§ **TRECHO CITADO**:

+++++

A história do Les Deux Magots começa no século 19, como uma loja de novidades que tinha, entre seus itens, duas estatuetas chinesas de magos. O lugar virou um café, logo no comecinho do século 20, um point da intelectualidade, com habitués como Arthur Rimbaud, Paul Verlaine, Guillaume Apollinaire, Pablo Picasso e Fernand Léger.
Foi berço do surrealismo com André Breton e do existencialismo com Jean-Paul Sartre e Simone de Beauvoir. Ganhou prêmio literário próprio, apareceu em filmes como “Os Intocáveis”, quando Omar Sy nem sonhava em ser Lupin, quase faliu, mas jamais deixou de vender chocolate quente e croque monsieur.
Graças à Catherine Mathivat, quarta geração à frente do consagrado café, expandiu-se para o Japão, Arábia Saudita e, agora, Brasil. Graças também a Frederic Renaut, dono de um bistrozinho nos Jardins, que não só recuperou o belíssimo espaço que já abrigou o maior salão de beleza da América Latina, como a convenceu de ceder a marca aos trópicos.

+++++

§ **ENTRADAS FORNECIDAS**:
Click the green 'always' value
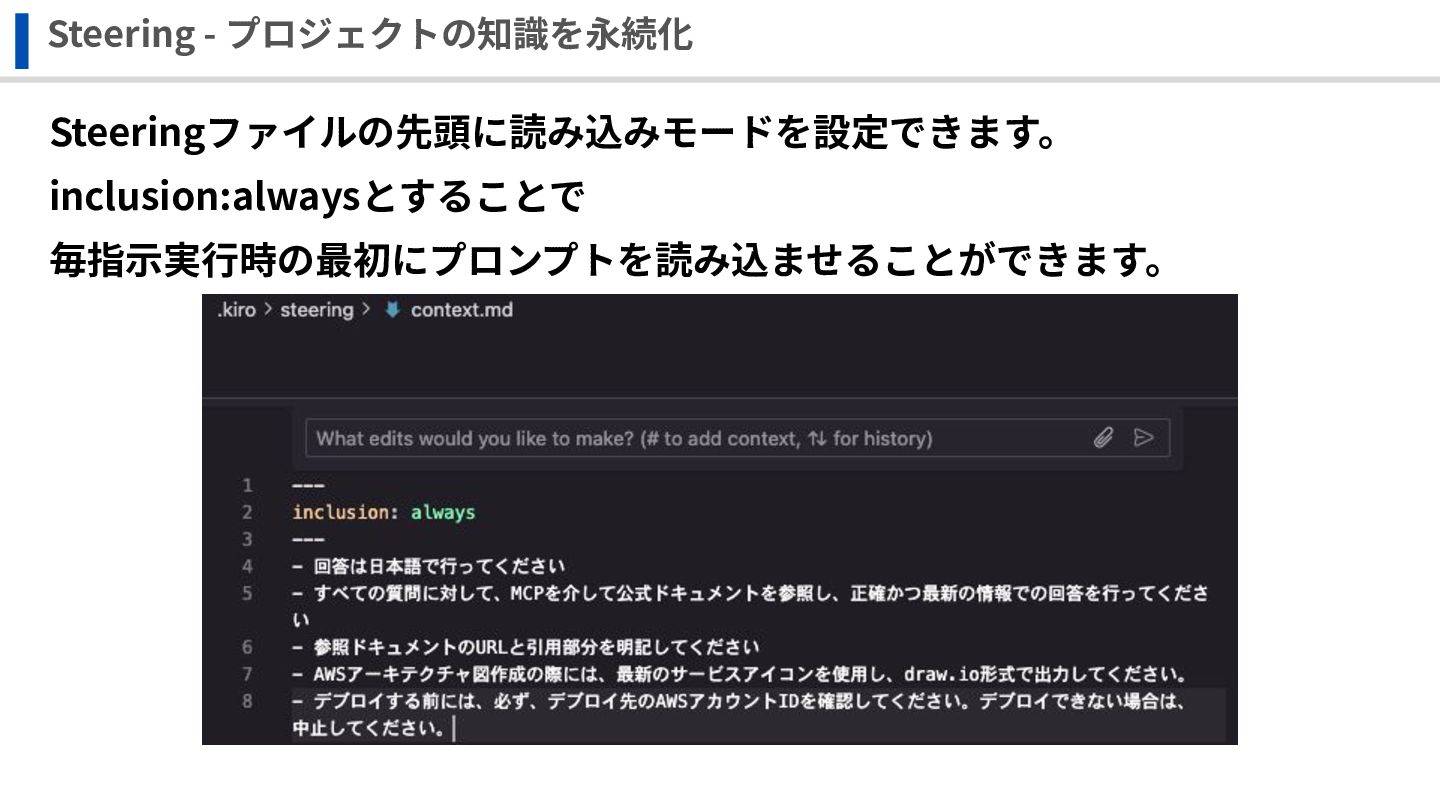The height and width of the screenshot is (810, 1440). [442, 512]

+++++

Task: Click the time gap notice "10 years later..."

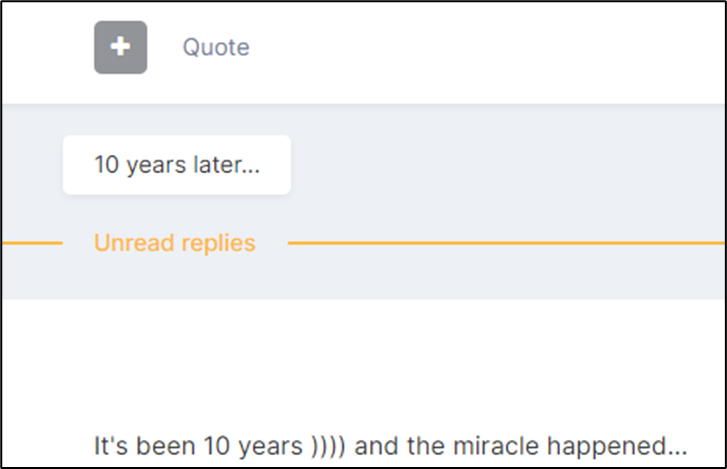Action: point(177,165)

+++++

§ **TAREFAS PROPOSTAS**:
A - Reescreva em forma de lista o parágrafo do trecho citado que começa com "Foi berço do surrealismo", mantendo seus fatos principais.
B - Dê continuidade ao trecho citado sobre o café Les Deux Magots a partir da última frase apresentada.

§ **RESPOSTAS**:
A -
- Berço do surrealismo, com André Breton, e do existencialismo, com Jean-Paul Sartre e Simone de Beauvoir.
- Ganhou um prêmio literário próprio.
- Apareceu em filmes como "Os Intocáveis".
- Quase faliu.
- Nunca deixou de vender chocolate quente e croque monsieur.

B -
“A primeira mensagem que mandei, em janeiro de 2021, eles me responderam que não tinham interesse nenhum. Insisti, aí eles viram que eu era francês, que eles viviam cheios de brasileiros e quiseram conversar”, conta ele.
Para a inauguração oficial, a herdeira está em São Paulo. Afinal, precisava ver se de fato era um Deux Magots. Receitas com quais ela cresceu, caso do pot-au-feu e do bouef bourguignon, não estão no menu, portanto não houve julgamentos. A salade deux magots, com folhas, presunto, fatias de frango, queijo comté, tomates e ovo orgânico cozido (R$ 60) e o tal do chocolate quente (R$ 18), por sua vez, mereceram seu selo de aprovação.
Já o croque monsieur (R$ 41), Catherine não sabe dizer se é melhor que o de Paris: “O bechamel é perfeito, o pão não se nota a diferença, o presunto é bom, mas o queijo...”. Ela tem um ponto, ao longo do tempo, criou-se um blend ralado de mussarela, emental e comté e, por aqui, está se usando apenas emental.
Nada que impeça o chef Pascal Valero de supervisionar a confecção de pelo menos uma centena de unidades por dia. Aliás, números volumosos como esse chocaram a visitante: “Como um lugar que nem abriu já tem mais de mil pessoas visitando em um dia? É alucinante!”.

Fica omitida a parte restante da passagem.